How To Address Subtalar Joint Instability

By Lowell Weil Jr., DPM, MBA

Emphasizing careful assessment of the etiology and underlying contributing factor to subtalar joint instability, this author reviews pertinent conservative and surgical options for treating this conditin in children and adults. There are two forms of subtalar joint instability. It has been recognized as a cause of ankle symptoms secondary to ligamentous injury or laxity of the subtalar joint. This contributes to instability of the ankle as well. Studies show that sectioning of the calcaneal fibular ligament and cervical ligament of the subtalar joint can lead to as much as a 7 mm increase in talar tilt.

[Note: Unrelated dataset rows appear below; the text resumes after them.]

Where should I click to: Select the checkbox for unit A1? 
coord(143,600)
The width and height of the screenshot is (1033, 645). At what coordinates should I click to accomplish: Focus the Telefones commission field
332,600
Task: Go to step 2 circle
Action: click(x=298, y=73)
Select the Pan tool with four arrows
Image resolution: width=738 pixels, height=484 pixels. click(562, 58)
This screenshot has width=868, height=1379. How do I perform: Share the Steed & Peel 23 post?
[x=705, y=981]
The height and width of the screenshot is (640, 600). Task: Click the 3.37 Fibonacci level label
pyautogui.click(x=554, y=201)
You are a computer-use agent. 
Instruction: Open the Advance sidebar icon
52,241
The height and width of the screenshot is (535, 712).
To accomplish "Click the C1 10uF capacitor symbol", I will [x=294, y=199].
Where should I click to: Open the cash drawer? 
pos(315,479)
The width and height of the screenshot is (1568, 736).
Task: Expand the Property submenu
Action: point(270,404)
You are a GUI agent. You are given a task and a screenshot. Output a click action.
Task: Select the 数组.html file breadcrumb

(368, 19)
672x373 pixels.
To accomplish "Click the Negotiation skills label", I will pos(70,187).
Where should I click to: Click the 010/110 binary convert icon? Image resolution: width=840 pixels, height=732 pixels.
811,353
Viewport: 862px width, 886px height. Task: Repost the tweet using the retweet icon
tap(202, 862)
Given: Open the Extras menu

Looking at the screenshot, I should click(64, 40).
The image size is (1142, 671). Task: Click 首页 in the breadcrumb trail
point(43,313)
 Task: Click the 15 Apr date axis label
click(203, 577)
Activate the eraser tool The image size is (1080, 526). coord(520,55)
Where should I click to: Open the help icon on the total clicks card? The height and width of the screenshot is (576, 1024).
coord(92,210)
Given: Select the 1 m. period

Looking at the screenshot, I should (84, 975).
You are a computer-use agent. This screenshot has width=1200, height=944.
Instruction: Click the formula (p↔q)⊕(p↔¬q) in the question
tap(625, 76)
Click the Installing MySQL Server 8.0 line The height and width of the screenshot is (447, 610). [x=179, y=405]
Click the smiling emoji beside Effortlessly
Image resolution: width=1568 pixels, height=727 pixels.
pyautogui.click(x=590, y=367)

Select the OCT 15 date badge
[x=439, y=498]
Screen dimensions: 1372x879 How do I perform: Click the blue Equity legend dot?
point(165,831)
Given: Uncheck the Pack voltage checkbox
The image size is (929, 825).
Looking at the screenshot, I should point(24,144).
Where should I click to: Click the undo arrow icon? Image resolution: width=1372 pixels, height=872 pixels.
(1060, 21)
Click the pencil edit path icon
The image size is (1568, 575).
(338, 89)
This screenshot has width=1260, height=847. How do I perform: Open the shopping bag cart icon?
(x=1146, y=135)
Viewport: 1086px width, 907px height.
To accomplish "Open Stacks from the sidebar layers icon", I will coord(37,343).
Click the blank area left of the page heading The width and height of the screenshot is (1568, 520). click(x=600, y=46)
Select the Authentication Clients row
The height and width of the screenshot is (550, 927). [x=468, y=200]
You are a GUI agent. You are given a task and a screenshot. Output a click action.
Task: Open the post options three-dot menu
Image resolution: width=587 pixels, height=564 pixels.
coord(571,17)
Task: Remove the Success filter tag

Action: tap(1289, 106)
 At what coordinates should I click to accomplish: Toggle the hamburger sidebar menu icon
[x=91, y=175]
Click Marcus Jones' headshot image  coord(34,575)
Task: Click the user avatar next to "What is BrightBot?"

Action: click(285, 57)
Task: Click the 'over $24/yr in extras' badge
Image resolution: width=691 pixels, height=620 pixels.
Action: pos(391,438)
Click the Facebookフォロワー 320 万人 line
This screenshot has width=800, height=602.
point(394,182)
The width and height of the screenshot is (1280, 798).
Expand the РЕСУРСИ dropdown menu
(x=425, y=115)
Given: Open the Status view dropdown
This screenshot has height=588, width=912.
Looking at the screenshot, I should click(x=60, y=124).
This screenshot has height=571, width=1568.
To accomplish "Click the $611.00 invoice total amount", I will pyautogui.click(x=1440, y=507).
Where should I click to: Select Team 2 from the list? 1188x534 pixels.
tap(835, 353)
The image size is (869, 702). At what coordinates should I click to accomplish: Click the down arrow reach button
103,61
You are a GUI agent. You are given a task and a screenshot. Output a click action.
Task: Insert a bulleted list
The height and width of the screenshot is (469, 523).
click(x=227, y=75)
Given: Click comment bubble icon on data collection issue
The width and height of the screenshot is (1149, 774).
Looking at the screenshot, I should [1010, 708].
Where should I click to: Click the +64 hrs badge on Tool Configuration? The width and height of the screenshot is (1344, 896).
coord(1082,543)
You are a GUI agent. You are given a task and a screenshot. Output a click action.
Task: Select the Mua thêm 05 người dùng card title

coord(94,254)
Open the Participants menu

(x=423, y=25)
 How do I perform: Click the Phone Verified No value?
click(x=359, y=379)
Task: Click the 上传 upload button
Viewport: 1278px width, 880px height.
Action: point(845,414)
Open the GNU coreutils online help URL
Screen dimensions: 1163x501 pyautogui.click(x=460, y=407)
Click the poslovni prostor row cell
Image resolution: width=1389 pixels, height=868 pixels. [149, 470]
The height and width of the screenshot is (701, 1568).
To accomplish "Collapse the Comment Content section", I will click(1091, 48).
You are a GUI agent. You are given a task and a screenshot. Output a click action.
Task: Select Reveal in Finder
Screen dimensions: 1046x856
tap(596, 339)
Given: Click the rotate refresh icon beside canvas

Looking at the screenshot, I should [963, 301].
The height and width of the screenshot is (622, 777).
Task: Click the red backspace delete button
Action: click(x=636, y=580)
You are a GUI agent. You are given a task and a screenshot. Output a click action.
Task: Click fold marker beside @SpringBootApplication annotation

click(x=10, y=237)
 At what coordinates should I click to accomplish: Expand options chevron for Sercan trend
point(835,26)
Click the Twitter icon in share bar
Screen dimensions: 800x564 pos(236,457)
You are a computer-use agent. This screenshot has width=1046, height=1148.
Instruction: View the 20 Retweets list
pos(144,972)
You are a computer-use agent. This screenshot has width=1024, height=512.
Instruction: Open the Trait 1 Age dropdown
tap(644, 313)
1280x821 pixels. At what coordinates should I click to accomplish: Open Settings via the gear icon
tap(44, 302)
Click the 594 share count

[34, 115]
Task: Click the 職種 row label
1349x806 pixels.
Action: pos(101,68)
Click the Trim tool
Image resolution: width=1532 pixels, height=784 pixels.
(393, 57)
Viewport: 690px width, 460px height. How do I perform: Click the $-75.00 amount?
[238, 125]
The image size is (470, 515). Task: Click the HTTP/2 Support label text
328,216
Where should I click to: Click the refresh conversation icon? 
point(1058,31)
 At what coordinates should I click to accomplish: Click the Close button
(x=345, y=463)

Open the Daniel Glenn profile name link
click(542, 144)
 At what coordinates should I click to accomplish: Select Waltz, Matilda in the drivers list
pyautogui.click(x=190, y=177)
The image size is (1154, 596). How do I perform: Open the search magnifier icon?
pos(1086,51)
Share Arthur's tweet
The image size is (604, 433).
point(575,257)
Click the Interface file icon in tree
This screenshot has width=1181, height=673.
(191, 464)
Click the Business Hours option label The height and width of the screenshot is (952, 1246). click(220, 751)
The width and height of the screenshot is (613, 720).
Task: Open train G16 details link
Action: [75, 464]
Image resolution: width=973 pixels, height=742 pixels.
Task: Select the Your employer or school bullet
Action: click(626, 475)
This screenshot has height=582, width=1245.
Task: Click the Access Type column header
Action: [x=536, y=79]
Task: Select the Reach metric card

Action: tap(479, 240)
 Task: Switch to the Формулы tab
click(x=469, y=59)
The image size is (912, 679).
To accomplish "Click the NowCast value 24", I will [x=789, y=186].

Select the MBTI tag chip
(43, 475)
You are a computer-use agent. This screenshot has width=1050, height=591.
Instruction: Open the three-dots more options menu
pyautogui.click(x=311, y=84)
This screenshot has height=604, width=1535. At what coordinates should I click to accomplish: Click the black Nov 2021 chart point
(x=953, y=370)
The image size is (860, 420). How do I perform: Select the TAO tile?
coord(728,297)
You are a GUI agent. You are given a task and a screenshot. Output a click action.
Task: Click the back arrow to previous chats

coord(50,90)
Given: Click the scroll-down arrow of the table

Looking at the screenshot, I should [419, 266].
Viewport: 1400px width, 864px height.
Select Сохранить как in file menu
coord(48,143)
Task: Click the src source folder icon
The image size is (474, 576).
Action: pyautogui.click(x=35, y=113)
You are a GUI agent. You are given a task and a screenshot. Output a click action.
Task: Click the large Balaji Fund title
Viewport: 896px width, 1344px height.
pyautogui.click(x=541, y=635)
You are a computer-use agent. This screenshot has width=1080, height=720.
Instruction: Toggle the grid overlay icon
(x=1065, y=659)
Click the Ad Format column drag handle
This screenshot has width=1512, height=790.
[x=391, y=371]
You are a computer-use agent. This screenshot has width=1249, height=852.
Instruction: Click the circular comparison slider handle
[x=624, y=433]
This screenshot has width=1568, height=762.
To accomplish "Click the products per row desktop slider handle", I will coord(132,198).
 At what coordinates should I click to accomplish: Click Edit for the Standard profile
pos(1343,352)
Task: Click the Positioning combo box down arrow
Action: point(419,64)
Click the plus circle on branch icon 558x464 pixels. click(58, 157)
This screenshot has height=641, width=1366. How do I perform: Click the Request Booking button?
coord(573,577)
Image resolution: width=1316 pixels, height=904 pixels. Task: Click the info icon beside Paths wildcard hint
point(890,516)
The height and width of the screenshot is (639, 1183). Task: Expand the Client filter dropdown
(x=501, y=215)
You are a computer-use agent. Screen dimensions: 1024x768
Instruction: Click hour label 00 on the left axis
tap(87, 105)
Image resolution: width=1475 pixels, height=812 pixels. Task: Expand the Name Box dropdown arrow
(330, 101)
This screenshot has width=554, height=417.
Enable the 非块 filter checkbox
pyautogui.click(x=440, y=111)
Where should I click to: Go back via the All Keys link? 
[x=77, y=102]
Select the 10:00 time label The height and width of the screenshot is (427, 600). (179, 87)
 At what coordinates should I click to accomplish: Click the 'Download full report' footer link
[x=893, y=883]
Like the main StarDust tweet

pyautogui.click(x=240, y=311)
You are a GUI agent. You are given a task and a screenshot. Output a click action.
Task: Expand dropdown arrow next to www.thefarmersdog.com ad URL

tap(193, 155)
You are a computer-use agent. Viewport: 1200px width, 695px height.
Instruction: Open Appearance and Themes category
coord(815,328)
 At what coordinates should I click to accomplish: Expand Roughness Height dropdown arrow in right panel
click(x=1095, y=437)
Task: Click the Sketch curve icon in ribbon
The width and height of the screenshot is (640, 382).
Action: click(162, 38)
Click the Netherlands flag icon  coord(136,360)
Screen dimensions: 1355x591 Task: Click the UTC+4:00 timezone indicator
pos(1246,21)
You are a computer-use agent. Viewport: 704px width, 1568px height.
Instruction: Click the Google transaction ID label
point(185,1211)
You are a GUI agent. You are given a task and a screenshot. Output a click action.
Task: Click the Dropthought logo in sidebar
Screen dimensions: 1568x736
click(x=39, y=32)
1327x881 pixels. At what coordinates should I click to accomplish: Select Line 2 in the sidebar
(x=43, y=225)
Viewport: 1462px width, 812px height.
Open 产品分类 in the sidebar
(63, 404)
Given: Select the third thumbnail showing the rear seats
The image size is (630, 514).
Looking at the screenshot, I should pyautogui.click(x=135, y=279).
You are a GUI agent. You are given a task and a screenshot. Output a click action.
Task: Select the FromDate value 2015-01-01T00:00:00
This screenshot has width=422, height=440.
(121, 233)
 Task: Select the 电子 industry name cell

Surgical repairs to correct lateral ankle instability should include repair or substitution of the calcaneofibular ligament if subtalar instability is a consideration.    The other form of subtalar instability is associated with an excessive range of motion with or without pathology. It can be a process of increased motion that leads to minor pathology and muscular fatigue. Alternatively, it may cause a more complex situation of excessive pronatory motion, leading to collapse of the midtarsal joint and global mechanical problems for the foot and lower extremity.    For the purposes of this article, I will consider subtalar joint instability as excessive subtalar joint motion or a position that leads to pain and subjective or objective complaints for a patient.